Abstract

Archaean granitoid gneisses and younger metadolerite and dolerite intrusions in a drill core from the late-Jurassic Morokweng impact structure, host mm- to m-wide aphanitic dykes that are spatially and geometrically associated with cataclasite-bearing reverse-slip faults. The dykes contain lithic and mineral clasts derived from their wallrocks. Petrographic and BSEM analysis indicates that the original dyke matrices are completely altered to a smectite-zeolite-magnetite paragenesis. However, a melt precursor is argued based on evidence for low-viscosity flow, high dyke aspect ratios and intrusive relationships into both the wallrocks and cataclasite, and the sharply contrasting matrix hydrothermal mineral grain size and textures relative to those found in the cataclasites. A subset of cm-wide pink-orange monomictic dykes have a felsic composition closely resembling their granitic wallrocks. More voluminous, polymictic, red dykes show compositions intermediate between the mafic and felsic wallrock endmembers in the drill core, which both occur in close proximity to the dykes.
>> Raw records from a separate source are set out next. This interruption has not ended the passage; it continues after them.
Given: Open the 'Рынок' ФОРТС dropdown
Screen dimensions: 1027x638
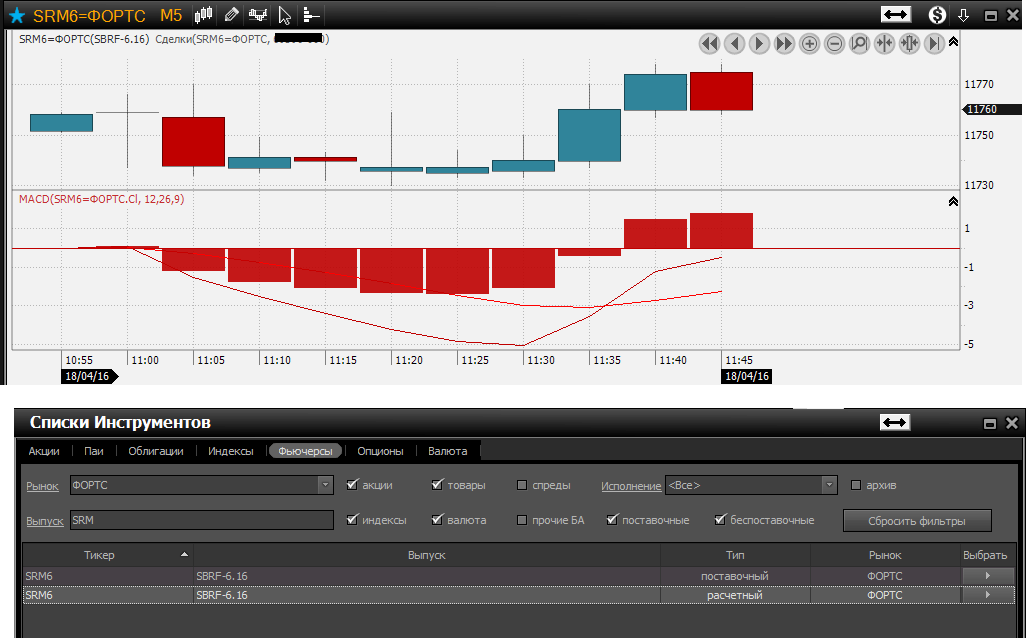Looking at the screenshot, I should point(325,485).
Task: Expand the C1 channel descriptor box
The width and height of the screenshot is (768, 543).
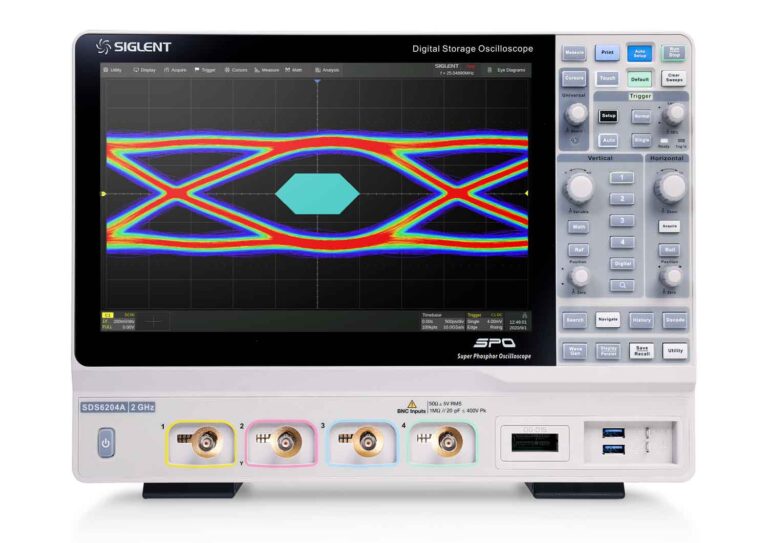Action: pyautogui.click(x=118, y=321)
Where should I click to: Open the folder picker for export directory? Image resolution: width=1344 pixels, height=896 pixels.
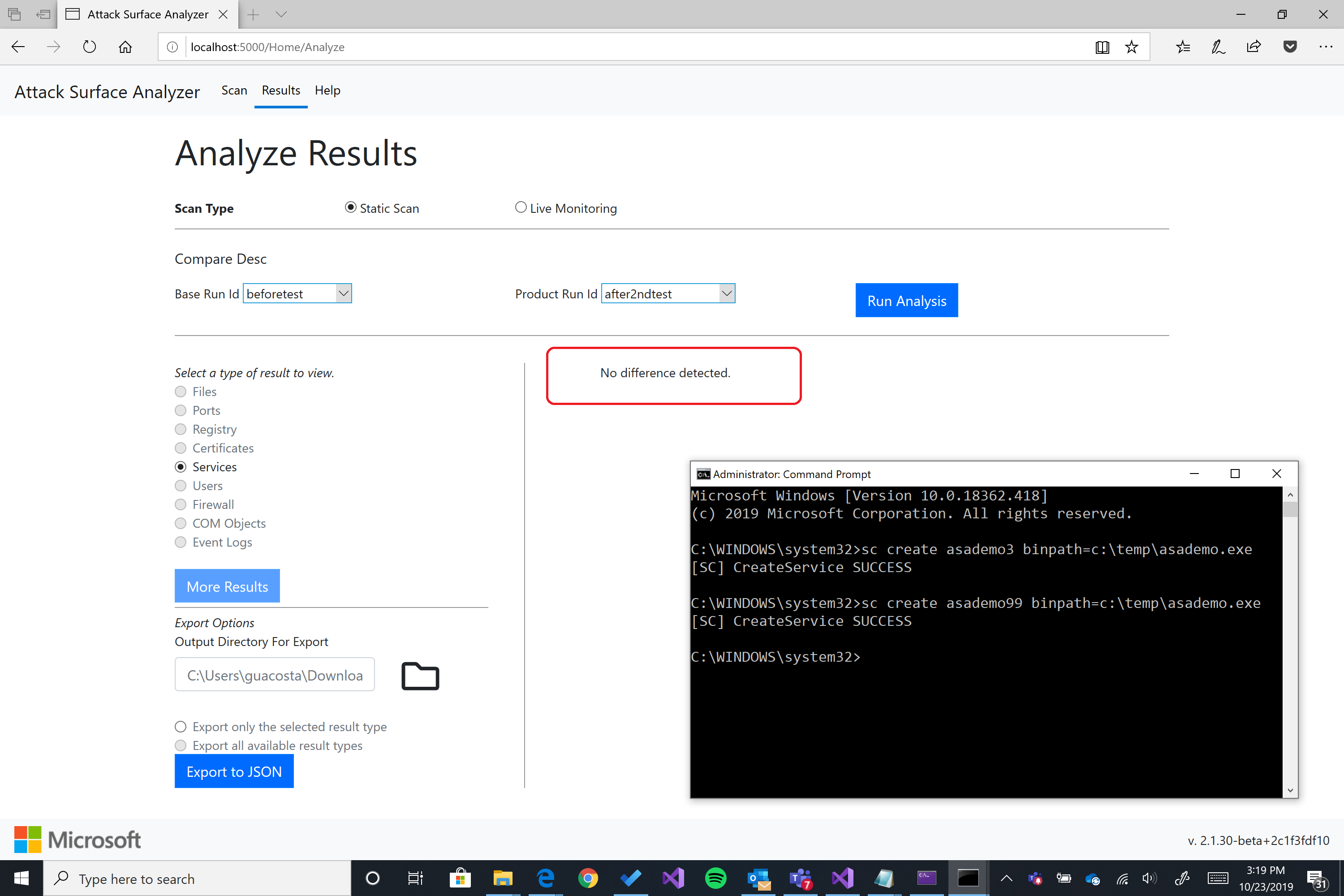point(420,676)
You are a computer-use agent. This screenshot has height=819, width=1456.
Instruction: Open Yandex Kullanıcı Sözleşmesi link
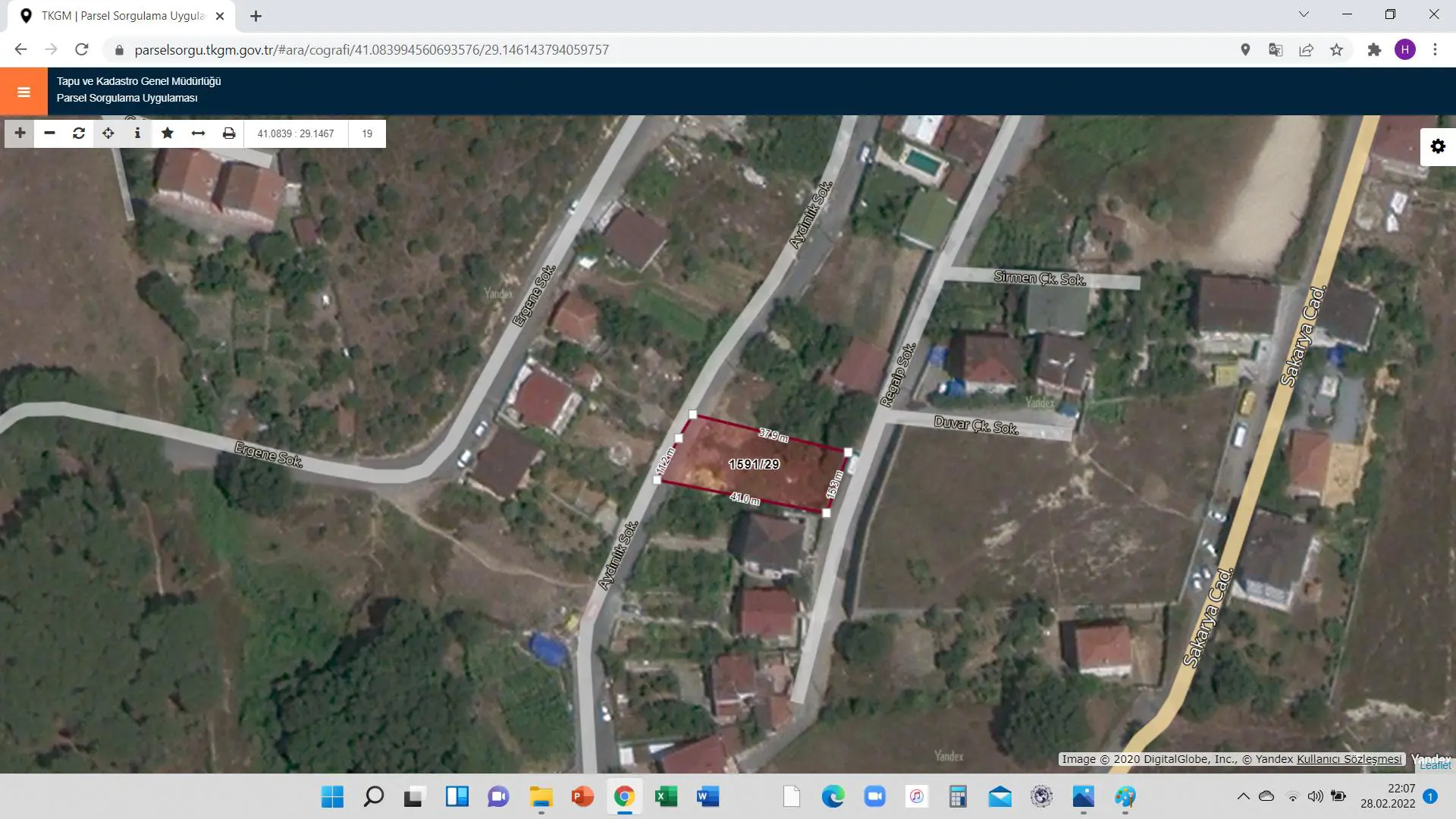(1349, 759)
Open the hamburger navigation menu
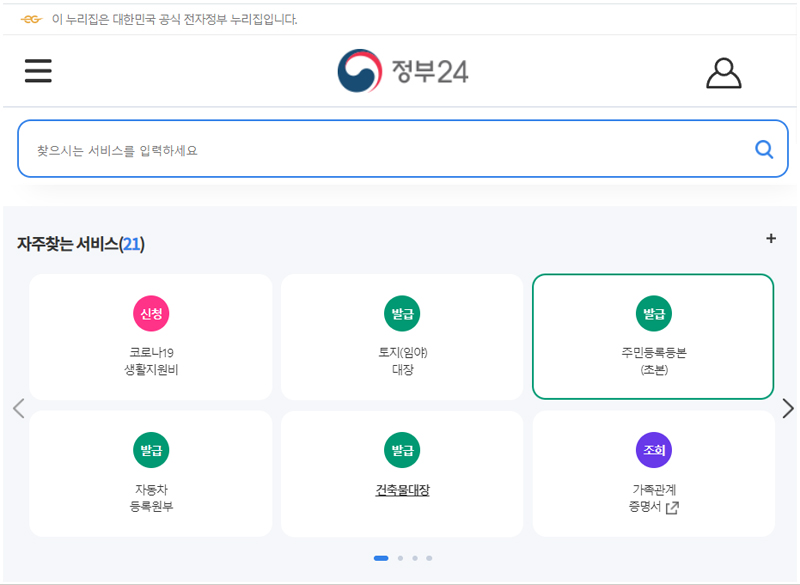 [x=38, y=70]
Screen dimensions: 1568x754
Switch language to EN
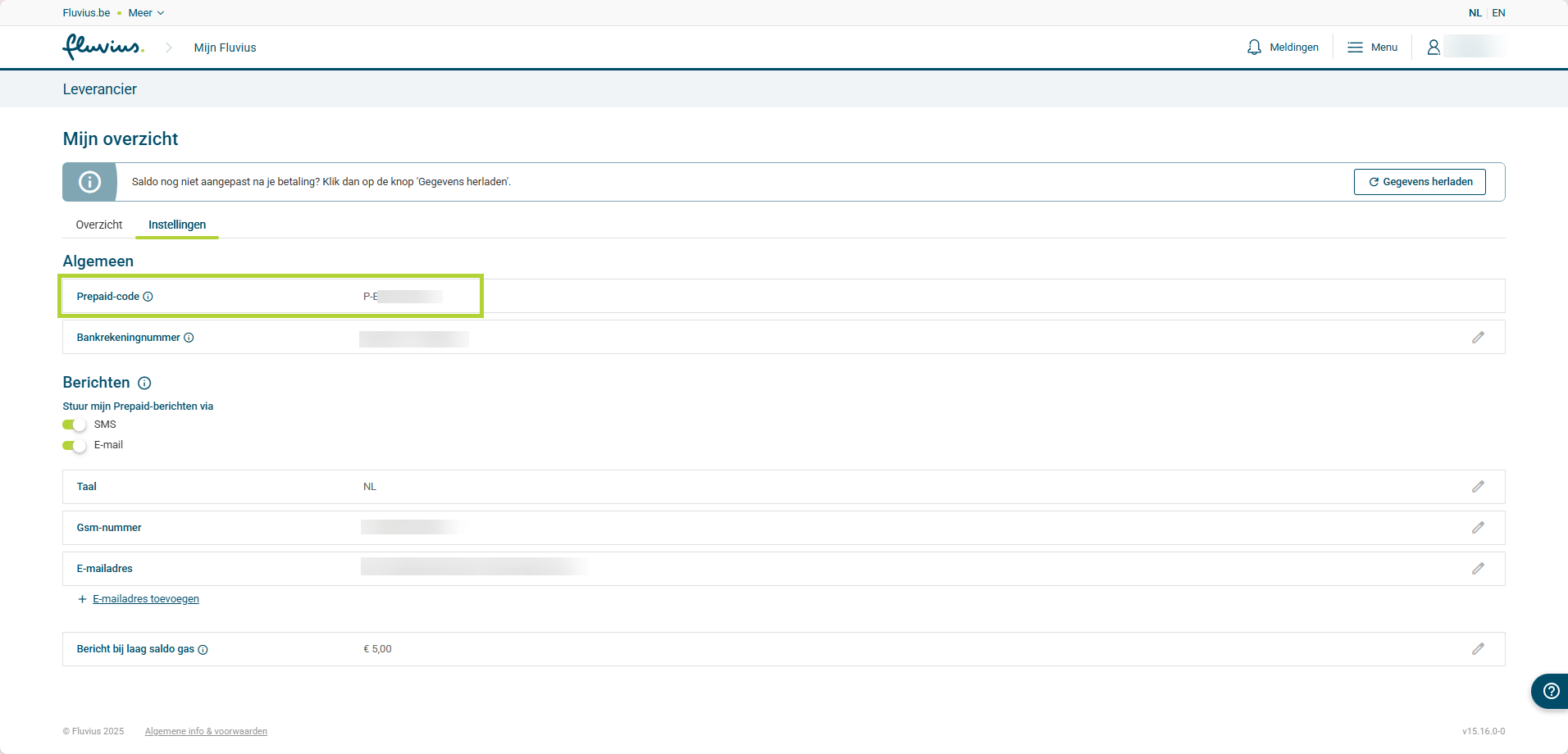1498,13
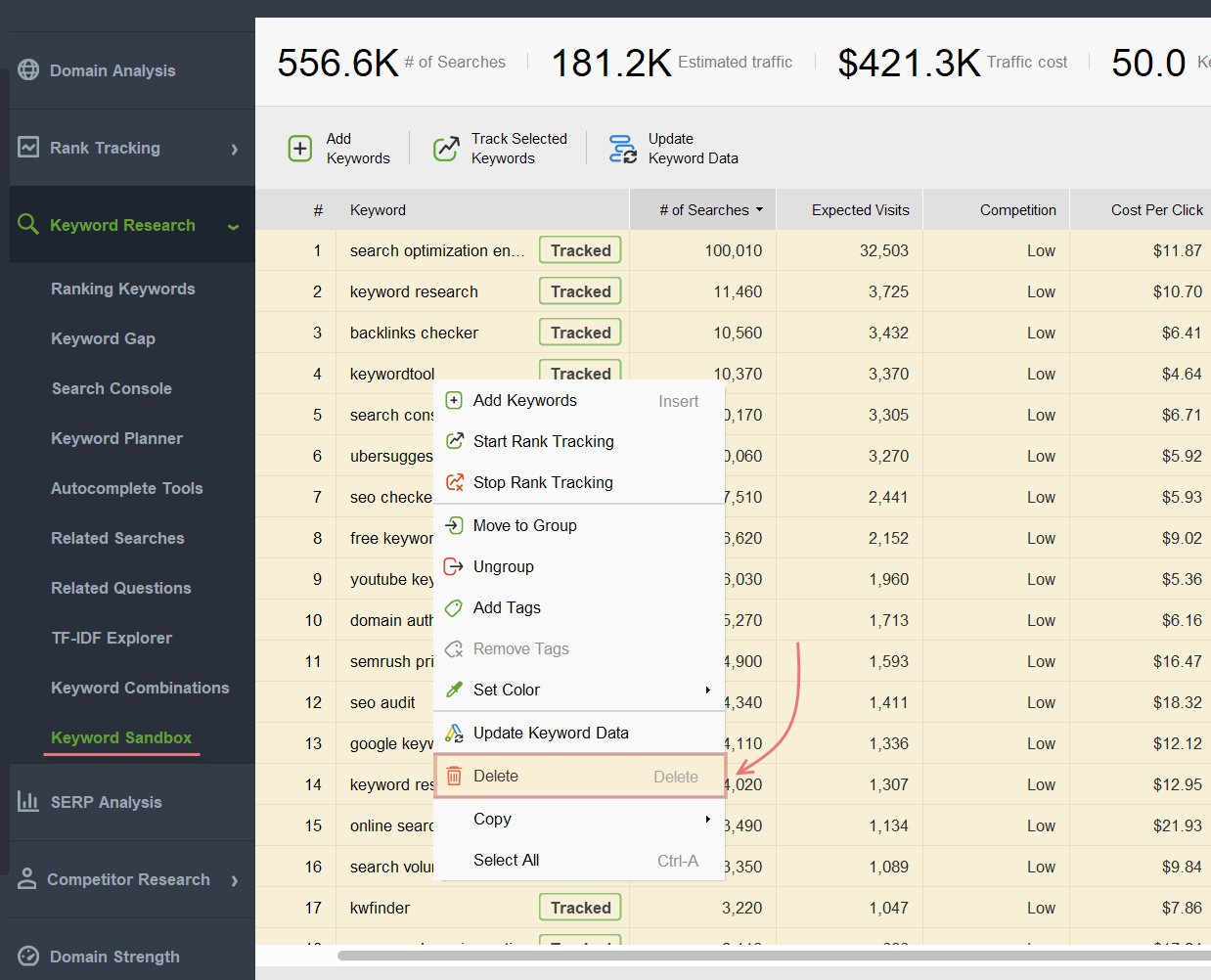Open Competitor Research via its sidebar icon

tap(27, 879)
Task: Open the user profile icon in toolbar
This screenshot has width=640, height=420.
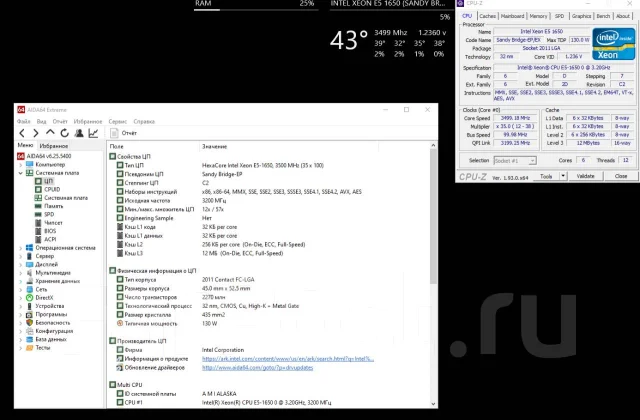Action: (x=79, y=133)
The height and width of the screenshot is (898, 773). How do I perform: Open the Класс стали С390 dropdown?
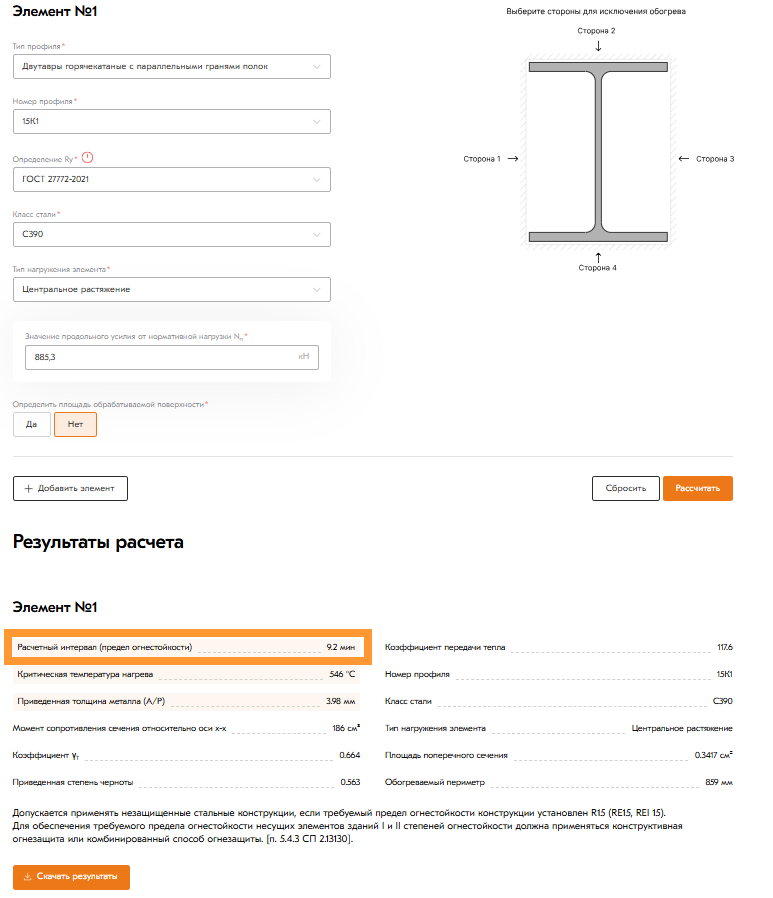[x=171, y=234]
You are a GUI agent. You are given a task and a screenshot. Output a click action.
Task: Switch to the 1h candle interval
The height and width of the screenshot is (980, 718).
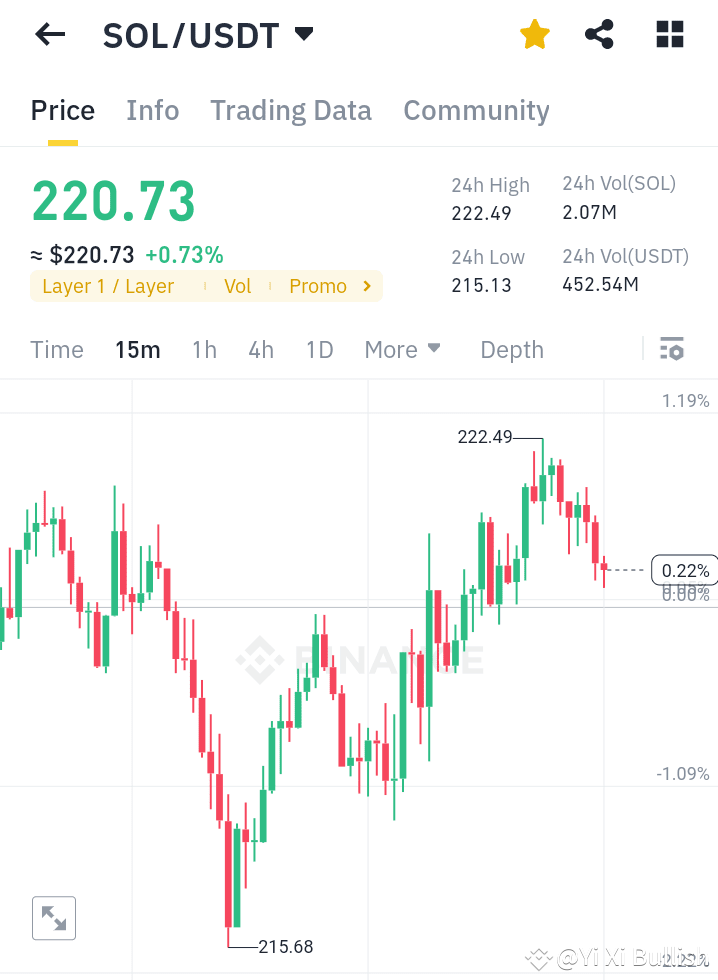point(204,349)
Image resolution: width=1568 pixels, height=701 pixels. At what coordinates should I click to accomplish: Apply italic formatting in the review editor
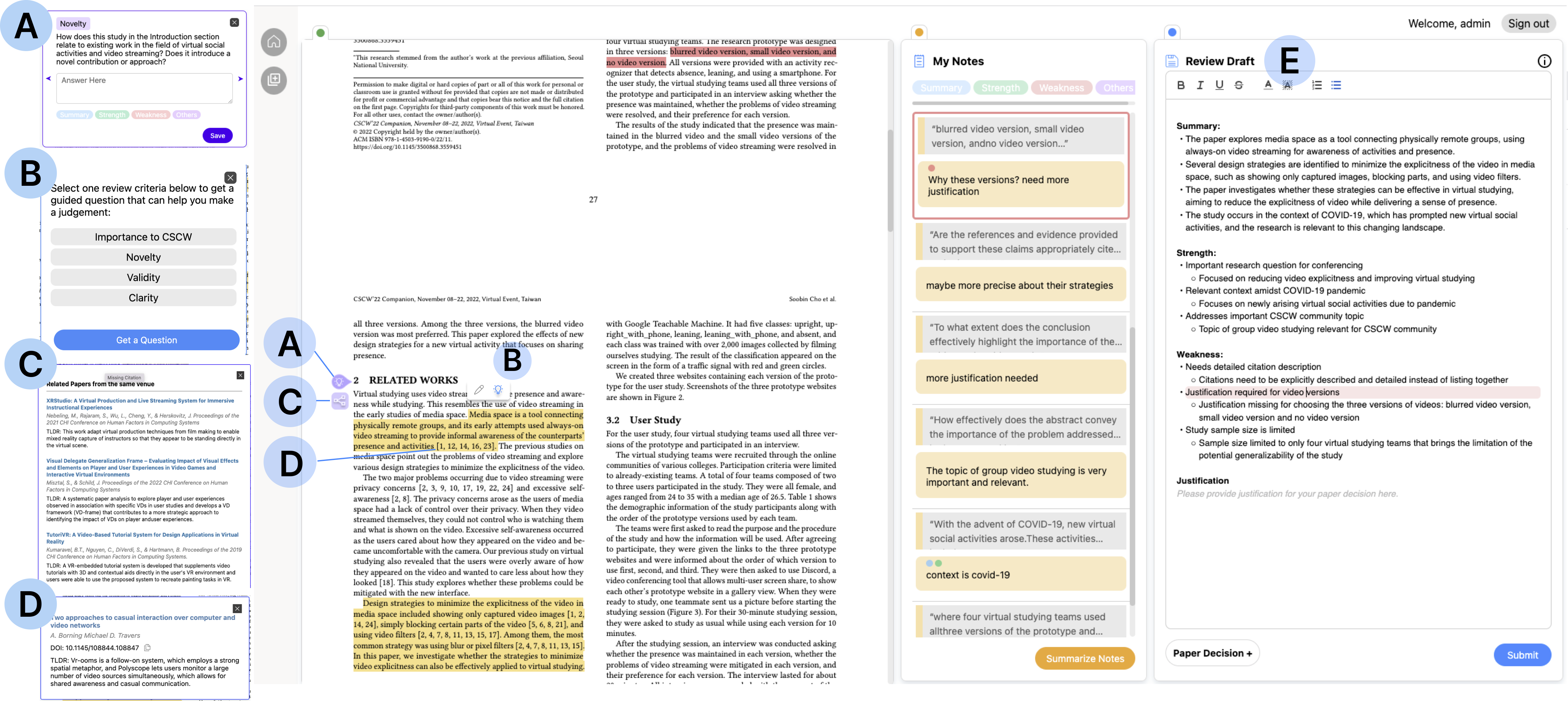coord(1200,85)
These hybrid compositions are interpreted to have developed either through mixing of mafic and felsic melts along faulted contacts between the doleritic and gneissic rocks, or by mechanical mixing, with or without assimilation, of a dolerite-derived melt with incohesive granitoid-derived cataclasite within the fault zones. The structural, petrographic and geochemical evidence support the dykes originating by friction melting (pseudotachylite, s.s.) caused by high-strain-rate faulting of the crater basement during the excavation and/or modification stages of the Morokweng impact, rather than by contamination of impact melt intrusions. Based on their spatial context relative to the impact melt sheet and the moderately high shock levels of their host rocks, these pseudotachylite dykes are interpreted as part of the parautochthonous peak ring of the Morokweng impact structure.